By the way, traders will be hesitant to open positions over the weekend, as there are rumors that OPEC may shock the market at the weekend meeting. Crude oil carries significantly more weekend risk and could be extremely volatile at the open next week.
Some sources from Russian producers say that Russia’s oil production could fall by 500,000 to 1 million barrels per day in early 2023 due to the European Union’s ban on imports by sea from Monday.
Poland’s EU Ambassador to the EU, Andrzej Sados, said Poland accepted the EU’s agreement on the ceiling price of Russian marine oil of $60 per barrel, allowing the bloc to move forward by formally ratifying the deal over the weekend.
European Commission President Ursula von der Leyen said Russia’s oil price cap could be adjusted over time so the union could react to market developments.

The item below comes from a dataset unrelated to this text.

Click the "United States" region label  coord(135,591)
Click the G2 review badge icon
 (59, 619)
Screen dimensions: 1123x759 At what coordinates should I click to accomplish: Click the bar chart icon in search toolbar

Russian Urals crude was trading at around $70 a barrel on Thursday afternoon. The cap was designed to limit Russia’s revenues, while not leading to a rise in oil prices.
Sources said that China, which has sent bullish signals, is ready to announce that it will relax its COVID-19 quarantine protocols in a few days.
The number of US oil rigs, an indicator of future production, was unchanged this week, according to data from Baker Hughes. Concerns have also grown that US shale gas will no longer be able to boost production in a short time.
Government data also showed that US employers added more labor than expected in November and average hourly earnings rose as well, potentially giving the Federal Reserve more incentive to raise interest rates.